▸ WHAT IS REQUIRED
Report each line of the entries below that includes "Sunset".

▸ RECORDS PROVIDED
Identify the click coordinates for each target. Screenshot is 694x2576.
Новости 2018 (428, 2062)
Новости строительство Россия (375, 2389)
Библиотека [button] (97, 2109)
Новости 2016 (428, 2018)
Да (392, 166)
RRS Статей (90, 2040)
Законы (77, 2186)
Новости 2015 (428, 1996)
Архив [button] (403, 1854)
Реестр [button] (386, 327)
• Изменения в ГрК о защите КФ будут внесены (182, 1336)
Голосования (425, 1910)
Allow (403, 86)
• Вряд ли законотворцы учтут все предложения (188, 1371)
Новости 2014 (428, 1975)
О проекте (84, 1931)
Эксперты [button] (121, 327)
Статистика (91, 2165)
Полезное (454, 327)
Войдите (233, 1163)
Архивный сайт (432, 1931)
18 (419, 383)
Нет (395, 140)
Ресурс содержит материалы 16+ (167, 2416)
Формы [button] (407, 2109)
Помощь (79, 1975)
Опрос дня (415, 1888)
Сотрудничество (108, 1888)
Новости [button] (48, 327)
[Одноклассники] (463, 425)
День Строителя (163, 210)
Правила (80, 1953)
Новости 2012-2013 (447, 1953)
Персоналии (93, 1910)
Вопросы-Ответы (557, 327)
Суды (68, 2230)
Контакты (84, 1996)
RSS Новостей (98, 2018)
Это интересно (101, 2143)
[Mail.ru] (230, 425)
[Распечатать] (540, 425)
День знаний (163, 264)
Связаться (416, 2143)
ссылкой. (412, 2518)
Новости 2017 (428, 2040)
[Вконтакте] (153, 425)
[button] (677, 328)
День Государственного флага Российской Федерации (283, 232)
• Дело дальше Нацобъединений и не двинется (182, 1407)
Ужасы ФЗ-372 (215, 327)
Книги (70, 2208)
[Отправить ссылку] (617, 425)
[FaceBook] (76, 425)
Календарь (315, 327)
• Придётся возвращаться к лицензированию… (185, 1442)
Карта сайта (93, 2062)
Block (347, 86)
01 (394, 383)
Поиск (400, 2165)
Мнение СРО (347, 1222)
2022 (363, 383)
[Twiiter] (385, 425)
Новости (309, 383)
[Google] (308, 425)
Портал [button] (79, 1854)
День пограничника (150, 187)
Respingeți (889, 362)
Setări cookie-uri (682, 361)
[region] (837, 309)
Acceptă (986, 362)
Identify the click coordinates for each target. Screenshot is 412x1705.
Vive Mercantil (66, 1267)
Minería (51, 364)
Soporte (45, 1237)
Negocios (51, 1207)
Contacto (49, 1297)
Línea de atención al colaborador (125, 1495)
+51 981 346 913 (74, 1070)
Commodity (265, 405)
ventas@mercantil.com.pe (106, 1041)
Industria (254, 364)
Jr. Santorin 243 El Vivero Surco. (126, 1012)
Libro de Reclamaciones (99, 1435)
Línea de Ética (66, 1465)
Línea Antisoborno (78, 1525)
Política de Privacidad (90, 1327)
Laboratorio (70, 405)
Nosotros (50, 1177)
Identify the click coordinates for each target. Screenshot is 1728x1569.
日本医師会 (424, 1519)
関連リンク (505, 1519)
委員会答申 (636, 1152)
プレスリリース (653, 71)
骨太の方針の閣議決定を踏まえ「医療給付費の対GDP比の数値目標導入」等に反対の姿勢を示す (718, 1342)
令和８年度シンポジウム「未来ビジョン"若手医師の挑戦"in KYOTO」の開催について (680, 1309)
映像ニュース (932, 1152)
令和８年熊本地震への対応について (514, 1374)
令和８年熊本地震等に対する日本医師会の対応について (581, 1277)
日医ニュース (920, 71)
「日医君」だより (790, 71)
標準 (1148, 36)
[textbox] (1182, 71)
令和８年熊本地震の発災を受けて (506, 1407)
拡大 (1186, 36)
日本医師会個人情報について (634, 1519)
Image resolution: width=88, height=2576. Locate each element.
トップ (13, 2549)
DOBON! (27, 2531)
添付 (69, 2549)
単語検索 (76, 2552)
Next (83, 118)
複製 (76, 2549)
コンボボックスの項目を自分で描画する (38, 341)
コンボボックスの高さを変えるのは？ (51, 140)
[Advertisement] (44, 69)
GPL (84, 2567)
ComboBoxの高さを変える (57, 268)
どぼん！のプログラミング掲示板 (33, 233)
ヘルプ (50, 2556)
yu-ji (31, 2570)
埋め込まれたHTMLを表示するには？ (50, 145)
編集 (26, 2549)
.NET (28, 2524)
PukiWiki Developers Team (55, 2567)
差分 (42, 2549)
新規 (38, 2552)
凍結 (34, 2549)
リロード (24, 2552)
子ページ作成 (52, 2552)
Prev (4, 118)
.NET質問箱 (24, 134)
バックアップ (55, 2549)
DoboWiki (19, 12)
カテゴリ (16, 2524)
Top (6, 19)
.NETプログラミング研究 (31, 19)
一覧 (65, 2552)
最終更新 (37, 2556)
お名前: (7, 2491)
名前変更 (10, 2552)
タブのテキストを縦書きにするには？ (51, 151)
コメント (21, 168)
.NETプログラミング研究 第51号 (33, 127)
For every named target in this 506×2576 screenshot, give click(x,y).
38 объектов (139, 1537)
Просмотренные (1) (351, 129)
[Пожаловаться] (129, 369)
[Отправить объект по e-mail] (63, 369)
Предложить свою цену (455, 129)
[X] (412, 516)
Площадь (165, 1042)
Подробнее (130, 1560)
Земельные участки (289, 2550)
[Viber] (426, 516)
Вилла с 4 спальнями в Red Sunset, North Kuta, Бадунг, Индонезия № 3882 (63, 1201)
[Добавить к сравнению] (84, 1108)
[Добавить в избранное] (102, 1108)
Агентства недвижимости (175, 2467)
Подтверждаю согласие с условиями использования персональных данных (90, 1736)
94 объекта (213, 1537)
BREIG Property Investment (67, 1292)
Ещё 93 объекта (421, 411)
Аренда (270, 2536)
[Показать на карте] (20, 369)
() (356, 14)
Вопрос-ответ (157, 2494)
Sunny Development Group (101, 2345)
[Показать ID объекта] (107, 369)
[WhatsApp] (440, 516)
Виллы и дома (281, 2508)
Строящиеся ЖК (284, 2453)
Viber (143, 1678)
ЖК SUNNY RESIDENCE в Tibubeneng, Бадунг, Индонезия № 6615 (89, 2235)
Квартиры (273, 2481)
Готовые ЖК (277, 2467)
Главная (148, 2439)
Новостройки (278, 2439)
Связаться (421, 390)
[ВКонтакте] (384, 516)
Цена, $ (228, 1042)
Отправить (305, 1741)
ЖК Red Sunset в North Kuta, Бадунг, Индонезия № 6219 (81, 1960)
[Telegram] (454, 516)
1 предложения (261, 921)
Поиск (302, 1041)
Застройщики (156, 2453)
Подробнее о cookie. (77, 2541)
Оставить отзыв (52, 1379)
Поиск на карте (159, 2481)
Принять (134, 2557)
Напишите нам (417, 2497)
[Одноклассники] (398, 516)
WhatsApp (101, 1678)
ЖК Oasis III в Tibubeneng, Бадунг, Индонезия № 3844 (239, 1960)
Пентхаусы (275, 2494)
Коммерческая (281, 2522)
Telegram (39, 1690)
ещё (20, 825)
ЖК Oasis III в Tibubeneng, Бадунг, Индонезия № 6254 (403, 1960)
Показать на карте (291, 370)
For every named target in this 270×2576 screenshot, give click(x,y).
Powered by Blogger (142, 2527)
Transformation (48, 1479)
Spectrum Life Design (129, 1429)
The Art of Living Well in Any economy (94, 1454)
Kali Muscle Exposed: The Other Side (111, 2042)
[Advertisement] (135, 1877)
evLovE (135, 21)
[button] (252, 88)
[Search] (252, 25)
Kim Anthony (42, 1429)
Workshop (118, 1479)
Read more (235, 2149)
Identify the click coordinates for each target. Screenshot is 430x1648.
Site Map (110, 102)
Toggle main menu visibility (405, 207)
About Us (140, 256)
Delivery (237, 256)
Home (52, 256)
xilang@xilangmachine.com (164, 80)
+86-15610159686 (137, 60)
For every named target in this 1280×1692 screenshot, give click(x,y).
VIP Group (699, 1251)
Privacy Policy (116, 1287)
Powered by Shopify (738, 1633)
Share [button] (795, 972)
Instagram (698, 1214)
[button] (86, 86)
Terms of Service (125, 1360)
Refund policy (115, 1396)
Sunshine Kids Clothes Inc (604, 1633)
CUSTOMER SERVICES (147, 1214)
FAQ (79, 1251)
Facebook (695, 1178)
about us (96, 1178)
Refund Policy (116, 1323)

▸ RESULT OF THIS EXERCISE
Вилла с 4 спальнями в Red Sunset, North Kuta, Бадунг, Индонезия № 3882 (63, 1201)
ЖК Red Sunset в North Kuta, Бадунг, Индонезия № 6219 (81, 1960)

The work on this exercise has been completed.